OP/ED: Depressed mode
With the devastatingly horrific accounts of John Fulton’s murder becoming public, I find myself taking a moment to look at depression and the varying degrees of severity manic depressives (technically bi-polar affective disorder) experience. “What do you know?” you ask. Well, let me tell you before you embarrass yourself in the forum below. Though undoubtedly nowhere near the realm that Kimberley Noyes reached, I am certainly familiar with manic depression and it has taken a long time to realize and manage it. The fact that most folks will offer up a pat on the back and a “cheer up” was, for me, not helpful in the slightest. To brush off the dark cloud above I finally realized, at damn near 30, that those little “perks” had been more the problem than the cure. Various medications also have not been anywhere near the cure with the exception of one. Another barrier in the realization process was my reluctance to accept that something quite simply wasn’t firing right. “Yeah we can see that,” say my readers. One local doctor put it so simply that I changed my mind on the spot and agreed with him. “If you were diabetic would you avoid me because you don’t think you need insulin?” Obviously I said “No,” and he replied with a “Well, then,” and continued to help me drastically from that moment on. Years of stubbornness eradicated in a sentence. If only all ailments were fixed so easily. Various medications found me unable to lasso the creative and somewhat dark side that I would sometimes need. (See: EVERY COLUMN I’VE EVER WRITTEN). Another manic depressive friend (we hang out in groups apparently) of mine found the same side effect, in that her creativity went out the window, something she was not willing to leverage. I find a healthy mix is my personal way of choice. My bass guitar playing puts this in perspective for me wonderfully as I find I need to be mellow enough to think through the upcoming notes, while also being able to channel some inner dark in order to create and improvise. The “glass is half empty,” state that accompanies depression is plainly a far cry from the extreme lows that Noyes found herself at, but I really do wonder what kind of hole Noyes fell through within the mental health system. At the same time no doctor in the world could foresee such a senseless and psychotically motivated act, but one would think it should take signs far less dramatic and horrific before she was placed in a facility to receive the help she needed.

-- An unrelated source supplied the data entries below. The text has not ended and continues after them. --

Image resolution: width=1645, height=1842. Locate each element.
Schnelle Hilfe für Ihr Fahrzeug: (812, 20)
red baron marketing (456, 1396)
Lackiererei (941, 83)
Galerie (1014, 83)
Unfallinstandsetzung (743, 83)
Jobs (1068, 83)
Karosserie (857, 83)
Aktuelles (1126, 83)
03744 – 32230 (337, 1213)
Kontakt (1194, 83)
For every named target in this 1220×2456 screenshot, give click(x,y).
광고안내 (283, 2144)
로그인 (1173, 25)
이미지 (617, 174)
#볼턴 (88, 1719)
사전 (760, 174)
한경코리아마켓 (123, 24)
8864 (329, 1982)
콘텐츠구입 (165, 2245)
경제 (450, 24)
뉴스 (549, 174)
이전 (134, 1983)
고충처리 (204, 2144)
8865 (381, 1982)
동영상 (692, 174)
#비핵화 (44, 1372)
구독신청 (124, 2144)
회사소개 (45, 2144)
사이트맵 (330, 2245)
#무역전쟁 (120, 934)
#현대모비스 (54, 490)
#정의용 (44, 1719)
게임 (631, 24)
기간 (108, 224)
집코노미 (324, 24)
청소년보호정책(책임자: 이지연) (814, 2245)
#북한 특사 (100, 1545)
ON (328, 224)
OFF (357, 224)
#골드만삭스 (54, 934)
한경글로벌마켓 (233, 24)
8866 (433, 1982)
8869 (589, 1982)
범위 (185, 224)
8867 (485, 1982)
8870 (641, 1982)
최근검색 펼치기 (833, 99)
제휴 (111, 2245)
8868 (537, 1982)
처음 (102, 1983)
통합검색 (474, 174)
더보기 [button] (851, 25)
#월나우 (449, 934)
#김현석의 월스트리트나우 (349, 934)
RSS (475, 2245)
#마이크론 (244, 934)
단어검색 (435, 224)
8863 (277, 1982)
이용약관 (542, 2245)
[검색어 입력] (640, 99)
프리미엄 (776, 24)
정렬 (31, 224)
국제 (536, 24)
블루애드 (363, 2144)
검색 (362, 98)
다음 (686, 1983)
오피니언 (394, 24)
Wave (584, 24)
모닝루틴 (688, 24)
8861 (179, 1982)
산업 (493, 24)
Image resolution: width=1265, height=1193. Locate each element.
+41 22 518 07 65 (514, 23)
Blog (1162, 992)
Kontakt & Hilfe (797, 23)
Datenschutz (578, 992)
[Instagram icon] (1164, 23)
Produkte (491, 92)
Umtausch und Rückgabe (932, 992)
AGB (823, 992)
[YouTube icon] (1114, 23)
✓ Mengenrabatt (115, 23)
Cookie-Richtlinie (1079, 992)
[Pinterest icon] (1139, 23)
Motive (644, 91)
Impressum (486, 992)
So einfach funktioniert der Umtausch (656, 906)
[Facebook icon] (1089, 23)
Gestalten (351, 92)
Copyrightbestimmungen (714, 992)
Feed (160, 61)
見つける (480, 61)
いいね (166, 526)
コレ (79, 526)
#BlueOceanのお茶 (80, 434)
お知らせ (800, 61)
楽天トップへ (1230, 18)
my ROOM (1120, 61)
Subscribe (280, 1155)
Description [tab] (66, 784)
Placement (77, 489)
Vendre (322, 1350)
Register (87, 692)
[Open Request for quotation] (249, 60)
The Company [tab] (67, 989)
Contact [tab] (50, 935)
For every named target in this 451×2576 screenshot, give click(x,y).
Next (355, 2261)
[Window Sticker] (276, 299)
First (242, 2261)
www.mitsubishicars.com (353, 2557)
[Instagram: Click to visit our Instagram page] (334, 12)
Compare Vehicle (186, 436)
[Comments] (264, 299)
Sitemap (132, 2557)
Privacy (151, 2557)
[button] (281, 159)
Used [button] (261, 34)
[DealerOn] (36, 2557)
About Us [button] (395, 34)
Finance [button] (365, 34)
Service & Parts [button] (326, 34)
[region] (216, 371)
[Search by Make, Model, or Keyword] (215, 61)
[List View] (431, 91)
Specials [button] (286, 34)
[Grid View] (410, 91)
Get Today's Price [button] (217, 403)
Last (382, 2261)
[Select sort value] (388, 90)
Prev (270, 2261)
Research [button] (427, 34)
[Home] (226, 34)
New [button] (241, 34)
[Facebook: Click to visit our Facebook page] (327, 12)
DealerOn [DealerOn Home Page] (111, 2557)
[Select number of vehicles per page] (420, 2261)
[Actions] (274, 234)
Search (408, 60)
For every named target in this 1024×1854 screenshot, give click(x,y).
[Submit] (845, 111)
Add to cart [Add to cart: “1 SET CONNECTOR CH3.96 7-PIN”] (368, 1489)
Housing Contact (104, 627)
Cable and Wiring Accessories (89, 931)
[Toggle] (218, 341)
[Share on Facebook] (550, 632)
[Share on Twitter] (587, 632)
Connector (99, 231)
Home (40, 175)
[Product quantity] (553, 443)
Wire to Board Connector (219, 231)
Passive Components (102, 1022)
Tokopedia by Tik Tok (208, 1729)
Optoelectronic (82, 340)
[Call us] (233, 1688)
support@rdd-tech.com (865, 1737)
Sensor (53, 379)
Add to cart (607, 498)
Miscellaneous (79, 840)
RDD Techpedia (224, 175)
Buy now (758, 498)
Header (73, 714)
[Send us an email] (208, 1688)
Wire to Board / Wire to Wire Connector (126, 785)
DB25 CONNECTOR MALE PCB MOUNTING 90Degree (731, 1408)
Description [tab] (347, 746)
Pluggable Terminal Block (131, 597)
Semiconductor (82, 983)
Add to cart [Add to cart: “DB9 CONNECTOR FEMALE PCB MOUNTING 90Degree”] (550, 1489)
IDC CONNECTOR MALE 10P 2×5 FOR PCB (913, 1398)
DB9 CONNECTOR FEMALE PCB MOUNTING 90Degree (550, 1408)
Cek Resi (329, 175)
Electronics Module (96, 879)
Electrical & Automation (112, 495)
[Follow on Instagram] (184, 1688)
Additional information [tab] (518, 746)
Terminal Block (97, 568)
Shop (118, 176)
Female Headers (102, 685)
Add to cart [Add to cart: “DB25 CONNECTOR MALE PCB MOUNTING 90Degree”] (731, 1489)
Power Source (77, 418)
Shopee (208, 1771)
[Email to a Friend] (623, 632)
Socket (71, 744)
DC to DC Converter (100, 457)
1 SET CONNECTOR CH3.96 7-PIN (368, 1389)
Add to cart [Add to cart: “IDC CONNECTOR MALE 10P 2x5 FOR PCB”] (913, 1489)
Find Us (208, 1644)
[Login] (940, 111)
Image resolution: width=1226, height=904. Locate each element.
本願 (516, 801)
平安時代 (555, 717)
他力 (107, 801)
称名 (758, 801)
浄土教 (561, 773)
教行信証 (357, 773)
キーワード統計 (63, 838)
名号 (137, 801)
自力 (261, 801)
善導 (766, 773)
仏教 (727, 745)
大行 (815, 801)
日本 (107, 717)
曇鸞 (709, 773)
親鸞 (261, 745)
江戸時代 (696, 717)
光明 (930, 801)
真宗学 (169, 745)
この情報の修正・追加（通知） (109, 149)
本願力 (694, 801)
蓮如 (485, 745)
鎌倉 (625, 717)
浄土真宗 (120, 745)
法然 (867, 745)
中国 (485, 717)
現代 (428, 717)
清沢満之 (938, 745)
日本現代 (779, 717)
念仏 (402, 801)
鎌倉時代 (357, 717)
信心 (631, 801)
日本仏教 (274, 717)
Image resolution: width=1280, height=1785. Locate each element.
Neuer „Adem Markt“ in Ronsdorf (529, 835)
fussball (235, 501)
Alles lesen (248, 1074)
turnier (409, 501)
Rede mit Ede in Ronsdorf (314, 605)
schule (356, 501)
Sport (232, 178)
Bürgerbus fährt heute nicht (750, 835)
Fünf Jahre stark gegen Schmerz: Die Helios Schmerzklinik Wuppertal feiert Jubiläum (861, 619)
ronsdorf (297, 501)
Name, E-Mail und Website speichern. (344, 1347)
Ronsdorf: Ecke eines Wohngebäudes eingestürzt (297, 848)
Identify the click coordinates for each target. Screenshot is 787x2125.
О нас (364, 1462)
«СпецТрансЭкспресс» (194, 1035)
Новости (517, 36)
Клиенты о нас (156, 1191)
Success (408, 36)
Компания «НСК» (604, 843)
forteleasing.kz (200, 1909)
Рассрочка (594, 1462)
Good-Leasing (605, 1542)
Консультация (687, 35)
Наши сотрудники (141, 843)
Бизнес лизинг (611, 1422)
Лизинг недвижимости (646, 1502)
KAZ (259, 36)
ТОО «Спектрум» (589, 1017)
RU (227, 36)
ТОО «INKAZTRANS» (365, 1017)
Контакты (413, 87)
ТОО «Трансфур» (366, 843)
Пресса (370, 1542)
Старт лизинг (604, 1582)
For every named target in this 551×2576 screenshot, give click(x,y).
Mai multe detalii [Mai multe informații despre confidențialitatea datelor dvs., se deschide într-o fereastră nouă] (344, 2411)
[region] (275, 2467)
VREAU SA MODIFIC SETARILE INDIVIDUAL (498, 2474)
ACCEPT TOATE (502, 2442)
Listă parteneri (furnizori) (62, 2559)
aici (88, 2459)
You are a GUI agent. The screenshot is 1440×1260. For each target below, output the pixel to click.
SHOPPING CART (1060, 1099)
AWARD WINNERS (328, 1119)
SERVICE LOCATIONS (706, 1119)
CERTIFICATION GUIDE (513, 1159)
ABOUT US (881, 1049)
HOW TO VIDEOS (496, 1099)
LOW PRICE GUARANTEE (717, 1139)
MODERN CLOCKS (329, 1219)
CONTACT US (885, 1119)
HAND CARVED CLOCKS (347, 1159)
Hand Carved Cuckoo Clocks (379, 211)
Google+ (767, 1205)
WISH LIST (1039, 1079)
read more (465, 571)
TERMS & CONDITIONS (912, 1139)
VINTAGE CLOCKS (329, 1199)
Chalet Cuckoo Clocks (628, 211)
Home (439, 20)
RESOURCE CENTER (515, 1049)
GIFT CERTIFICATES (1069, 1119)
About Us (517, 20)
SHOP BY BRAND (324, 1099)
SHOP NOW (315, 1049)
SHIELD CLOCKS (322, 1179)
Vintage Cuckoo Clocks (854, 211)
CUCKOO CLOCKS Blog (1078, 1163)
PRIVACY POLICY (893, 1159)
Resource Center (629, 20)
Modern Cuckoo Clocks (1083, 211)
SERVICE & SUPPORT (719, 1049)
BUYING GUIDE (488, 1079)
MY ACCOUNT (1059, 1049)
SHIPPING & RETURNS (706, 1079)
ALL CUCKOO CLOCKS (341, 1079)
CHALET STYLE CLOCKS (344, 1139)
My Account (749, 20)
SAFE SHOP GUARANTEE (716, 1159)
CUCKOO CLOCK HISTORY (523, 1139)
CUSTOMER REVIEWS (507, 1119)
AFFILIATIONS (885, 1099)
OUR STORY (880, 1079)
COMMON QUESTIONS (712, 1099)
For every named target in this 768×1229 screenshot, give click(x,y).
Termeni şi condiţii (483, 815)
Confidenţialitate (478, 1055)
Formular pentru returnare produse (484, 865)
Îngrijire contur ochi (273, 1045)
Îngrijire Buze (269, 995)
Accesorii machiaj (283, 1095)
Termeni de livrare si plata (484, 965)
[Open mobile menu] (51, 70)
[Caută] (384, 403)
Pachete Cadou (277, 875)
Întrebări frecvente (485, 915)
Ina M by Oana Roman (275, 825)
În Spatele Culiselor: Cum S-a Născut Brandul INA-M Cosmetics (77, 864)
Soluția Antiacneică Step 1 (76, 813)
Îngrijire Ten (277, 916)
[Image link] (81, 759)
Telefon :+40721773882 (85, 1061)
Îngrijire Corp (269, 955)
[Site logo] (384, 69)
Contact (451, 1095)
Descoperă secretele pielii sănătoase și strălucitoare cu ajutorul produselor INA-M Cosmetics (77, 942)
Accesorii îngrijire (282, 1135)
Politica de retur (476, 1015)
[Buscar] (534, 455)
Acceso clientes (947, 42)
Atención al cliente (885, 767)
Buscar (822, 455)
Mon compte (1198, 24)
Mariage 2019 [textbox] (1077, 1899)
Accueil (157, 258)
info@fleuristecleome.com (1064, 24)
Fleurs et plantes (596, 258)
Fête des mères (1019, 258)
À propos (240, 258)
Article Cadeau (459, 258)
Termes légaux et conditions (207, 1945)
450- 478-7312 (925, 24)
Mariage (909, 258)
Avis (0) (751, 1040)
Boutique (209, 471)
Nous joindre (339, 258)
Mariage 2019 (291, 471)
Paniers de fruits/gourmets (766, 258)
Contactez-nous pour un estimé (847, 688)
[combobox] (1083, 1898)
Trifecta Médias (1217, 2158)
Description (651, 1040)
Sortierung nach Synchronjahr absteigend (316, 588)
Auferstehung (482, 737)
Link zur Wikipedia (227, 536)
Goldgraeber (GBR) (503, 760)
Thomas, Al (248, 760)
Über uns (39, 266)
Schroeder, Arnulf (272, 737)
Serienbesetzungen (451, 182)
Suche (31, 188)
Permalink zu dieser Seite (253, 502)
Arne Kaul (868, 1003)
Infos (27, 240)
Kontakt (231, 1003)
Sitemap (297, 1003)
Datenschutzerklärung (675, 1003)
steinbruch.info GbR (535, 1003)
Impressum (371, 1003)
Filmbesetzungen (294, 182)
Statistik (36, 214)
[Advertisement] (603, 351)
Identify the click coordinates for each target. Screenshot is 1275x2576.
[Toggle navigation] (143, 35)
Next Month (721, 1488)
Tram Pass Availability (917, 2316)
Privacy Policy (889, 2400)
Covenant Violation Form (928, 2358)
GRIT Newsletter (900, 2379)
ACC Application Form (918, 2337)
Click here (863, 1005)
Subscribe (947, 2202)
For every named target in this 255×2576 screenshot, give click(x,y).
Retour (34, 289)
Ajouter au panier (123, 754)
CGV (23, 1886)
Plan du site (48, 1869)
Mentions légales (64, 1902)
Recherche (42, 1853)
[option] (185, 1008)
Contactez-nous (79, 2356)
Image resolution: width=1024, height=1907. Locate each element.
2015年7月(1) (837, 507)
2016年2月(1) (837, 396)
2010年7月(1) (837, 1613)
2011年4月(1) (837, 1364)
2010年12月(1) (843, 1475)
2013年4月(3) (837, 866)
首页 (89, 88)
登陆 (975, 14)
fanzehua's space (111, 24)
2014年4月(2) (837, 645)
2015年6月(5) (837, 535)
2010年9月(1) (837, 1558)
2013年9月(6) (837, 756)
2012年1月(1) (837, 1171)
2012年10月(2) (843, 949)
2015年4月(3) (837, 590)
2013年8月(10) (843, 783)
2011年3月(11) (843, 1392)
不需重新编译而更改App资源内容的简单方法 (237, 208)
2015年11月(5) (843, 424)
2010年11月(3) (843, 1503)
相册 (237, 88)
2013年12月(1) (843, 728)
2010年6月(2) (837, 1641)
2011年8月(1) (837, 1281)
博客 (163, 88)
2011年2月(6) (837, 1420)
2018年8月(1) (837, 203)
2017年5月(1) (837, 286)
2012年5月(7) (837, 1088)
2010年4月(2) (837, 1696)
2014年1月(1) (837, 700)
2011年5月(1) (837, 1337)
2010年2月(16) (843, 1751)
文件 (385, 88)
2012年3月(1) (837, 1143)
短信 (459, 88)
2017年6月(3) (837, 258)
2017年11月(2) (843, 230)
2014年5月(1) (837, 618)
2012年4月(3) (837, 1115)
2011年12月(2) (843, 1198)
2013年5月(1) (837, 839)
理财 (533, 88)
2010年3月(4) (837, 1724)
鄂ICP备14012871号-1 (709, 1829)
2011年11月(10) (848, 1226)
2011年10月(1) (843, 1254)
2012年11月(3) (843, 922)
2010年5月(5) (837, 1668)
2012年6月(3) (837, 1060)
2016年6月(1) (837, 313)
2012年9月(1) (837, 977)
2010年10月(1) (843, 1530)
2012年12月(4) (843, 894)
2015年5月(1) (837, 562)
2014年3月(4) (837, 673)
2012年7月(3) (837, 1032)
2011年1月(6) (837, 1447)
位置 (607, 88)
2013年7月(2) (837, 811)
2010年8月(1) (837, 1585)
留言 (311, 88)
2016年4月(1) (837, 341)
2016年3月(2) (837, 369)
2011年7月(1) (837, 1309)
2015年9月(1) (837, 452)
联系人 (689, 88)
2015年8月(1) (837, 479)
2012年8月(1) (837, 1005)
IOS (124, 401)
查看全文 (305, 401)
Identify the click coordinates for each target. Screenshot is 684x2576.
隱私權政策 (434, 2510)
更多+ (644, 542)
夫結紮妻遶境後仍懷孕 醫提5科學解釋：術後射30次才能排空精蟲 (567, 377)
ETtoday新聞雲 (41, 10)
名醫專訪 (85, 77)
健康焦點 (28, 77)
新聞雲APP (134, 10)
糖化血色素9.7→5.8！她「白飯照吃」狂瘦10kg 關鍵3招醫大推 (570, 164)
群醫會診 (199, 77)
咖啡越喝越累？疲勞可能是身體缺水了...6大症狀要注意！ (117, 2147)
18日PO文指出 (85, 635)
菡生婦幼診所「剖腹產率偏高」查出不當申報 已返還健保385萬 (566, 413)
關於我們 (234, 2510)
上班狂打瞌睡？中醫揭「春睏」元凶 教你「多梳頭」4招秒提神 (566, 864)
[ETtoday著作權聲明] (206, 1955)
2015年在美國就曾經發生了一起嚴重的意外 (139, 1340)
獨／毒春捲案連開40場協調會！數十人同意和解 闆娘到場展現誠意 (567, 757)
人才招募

With the last moments of Fulton’s life been made public we all cringe at the thought of what happened.
I choose to temper those thoughts by backing up a few hours more that day where John was doing something every young boy loves. Opening a new video game.
Having been around since the inception of video games and still being just as much of a kid as I was at 12, I can tell you without uncertainty he was in a great place one last time before the incident we all now picture took place. He’s up there playing that game somewhere and that is what I choose to see every time I look at his picture.